It can be a dangerous thing, travelling to paradise. Those turquoise lagoons and snow-white beaches and lushly foliaged hills often conceal a more sinister side, a Mr Hyde to the brochures' bright-and-shiny Dr Jekyll.
So it was in the South Pacific island of Samoa this week, when Cyclone Amos skirted by.
It should have come as no surprise to me that this was a vulnerable place, for Samoa, comprising the tiniest, most insubstantial atoll, seems to have been placed in some act of randomness in the gaping centre of the vast Pacific Ocean.
It's as though shards of earth dislodged by the clashing of tectonic plates have spun out of control, landed in this oceanic morass and taken root.
Before news of the impending weather event reached us on Friday night, my husband and I had been enjoying the pleasures of Samoa — its warm, unendingly hospitable people, its soporific quality (never had we slept so much, so easily), its many attractions, such as the one-time home of the very creator of Dr Jekyll and Mr Hyde, Robert Louis Stevenson, who had come to this paradise in the hope that it would cure him of tuberculosis (sadly, it didn't; he is buried on a hill beside his island home).
We took little notice, perhaps because we'd quickly settled into the no-worries rhythm of island life; perhaps because the locals had seemed so nonplussed by Amos' approach.
But change came swiftly.

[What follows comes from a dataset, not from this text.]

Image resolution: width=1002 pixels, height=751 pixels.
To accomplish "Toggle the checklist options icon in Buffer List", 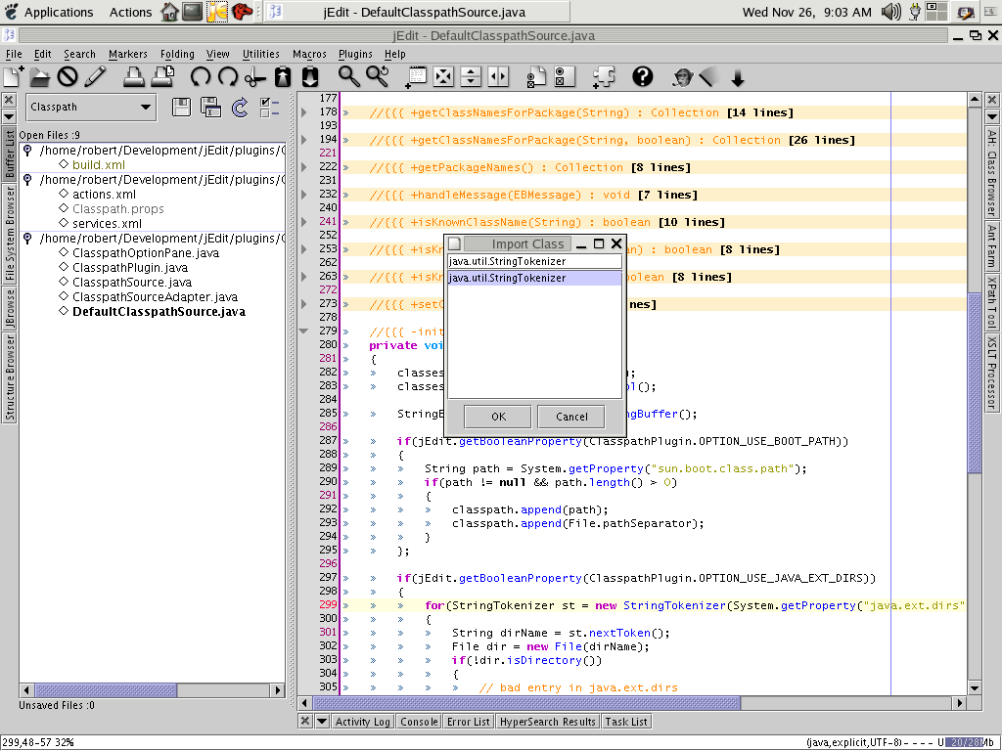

Next morning we were told the cyclone was headed for Samoa's main island, Upolu, where we were staying. The capital city, Apia, was bracing for floods; buildings were being sandbagged; New Zealand's High Commission had closed; all flights in and out had been cancelled.
Still, we felt calm, for there wasn't a breath of wind in the sky, and the rain — falling in fat cold drops that morning when we'd gone for a swim in So Tua Trench — had cleared. There was even a weak shaft of sunlight poking through the clouds. Surely the cyclone would change its course.
"In the space of one day we'd gone from being happily marooned on a romantic tropical island to being trapped on a tiny fleck of land upon which a cyclone was bearing down."
But that night the storm was upgraded to the highest category, a five. The Australian High Commission rang our resort to check whether any Australians were staying there. The resort owner and his staff stacked tables and chairs in the dining pavilion, lashed together bifold doors, leaving a space for the wind to pass through so the roof wouldn't blow off.
If things got too bad, the owner siad, we'd evacuate to one of the churches on higher ground. Preferably one of those built by the Latter Day Saints, he added with a smile, since they were most solid.
Before our eyes, Dr Jekyll was transforming into Mr Hyde. In the space of one day we'd gone from being happily marooned on a romantic tropical island to being inescapably trapped on a tiny fleck of land upon which a cyclone was bearing down. But most distressingly, we'd left at home our children, two young adults and one teenager, all three too young to be orphaned.
The cyclone arrived at 2.30am on Sunday morning. The wind blew like a freight train, loud and relentless. We lay on the bed, fully dressed, rigid with terror. Our passports and phones and wallets were in a bag at the door, ready to be grabbed on our way out.
At the height of it, I stood up in the dark, opened the curtains and looked outside. Moonlight had somehow filtered through those angry clouds; though their leaves strained painfully in the wind, the palm trees stood tall; the furniture we'd stacked on the deck didn't budge. I knew then we'd be safe.
Morning came, still and silent. We looked at each other hopefully: the storm must have passed.
And so it it had: downgraded to a category three, it had had veered off towards American Samoa before dawn. It had caused flooding and extensive road damage on the island's north coast, but had only licked the south-east coast, where we were staying.
No-one had been killed. We felt a deep sense of relief and gratitude.
Mr Hyde was gone and Dr Jekyll was back in his place by early evening as we drove across the island for our late night flight. Though the airport was busy — flights to Sydney had not yet resumed and so passengers were jamming onto planes bound for Auckland instead — there was none of the panic one associates with a near-disaster.
Drivers hugged their foreign passengers goodbye; families gathered in big, brightly-dressed groups to see off their loved ones; and a fresh load of visitors stepped off a just-landed plane and into this beautiful, embracing, mercurial paradise called Samoa.
Catherine Marshall is a Sydney-based journalist and travel writer.